Port-au-Prince, 18 mars 2026 — Les autorités haïtiennes entendent durcir le ton face à l’insécurité tout en ouvrant la voie à des solutions durables. Sous l’impulsion du Premier ministre Alix Didier Fils-Aimé, le gouvernement a réuni, ce mercredi à la Primature, les responsables de la Commission nationale de désarmement, démantèlement et réinsertion (CNDDR) ainsi que plusieurs partenaires internationaux afin de définir une stratégie globale contre les groupes armés.
Cette initiative intervient dans un contexte marqué par une intensification des opérations policières dans plusieurs zones sensibles du pays.

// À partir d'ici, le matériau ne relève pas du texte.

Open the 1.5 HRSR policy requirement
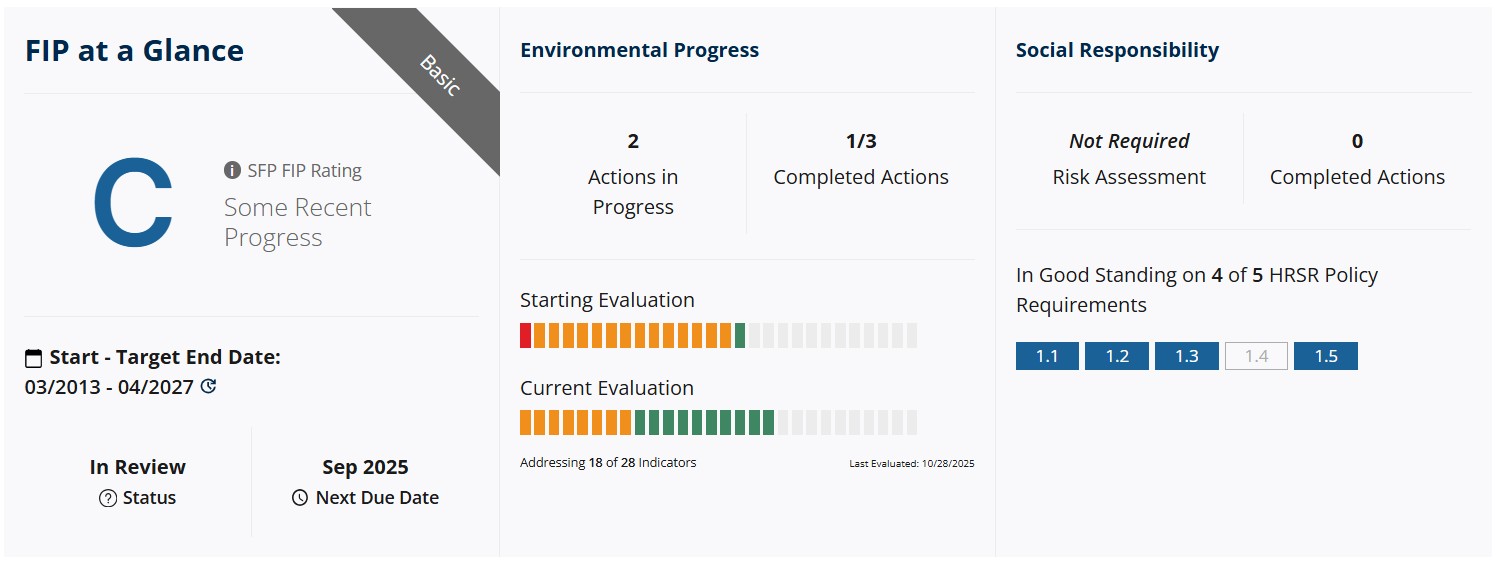 click(1325, 356)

L’objectif affiché est clair : reprendre le contrôle des territoires occupés tout en s’attaquant aux causes profondes de la criminalité.
Au cœur des discussions, la nécessité d’articuler deux axes majeurs : la répression des activités criminelles et la réinsertion sociale des personnes vulnérables, notamment les jeunes enrôlés dans les réseaux armés. Le chef du gouvernement a dénoncé une situation préoccupante où toute une génération risque d’être compromise par l’influence grandissante des groupes criminels.
Face à cette réalité, l’exécutif entend mettre en place des programmes structurés visant à offrir des alternatives concrètes aux populations à risque. Ces dispositifs cibleront en particulier les enfants, les adolescentes et les femmes, souvent exposés à ces environnements violents. Formation professionnelle, accompagnement socio-économique et structures d’accueil sécurisées figurent parmi les mesures envisagées.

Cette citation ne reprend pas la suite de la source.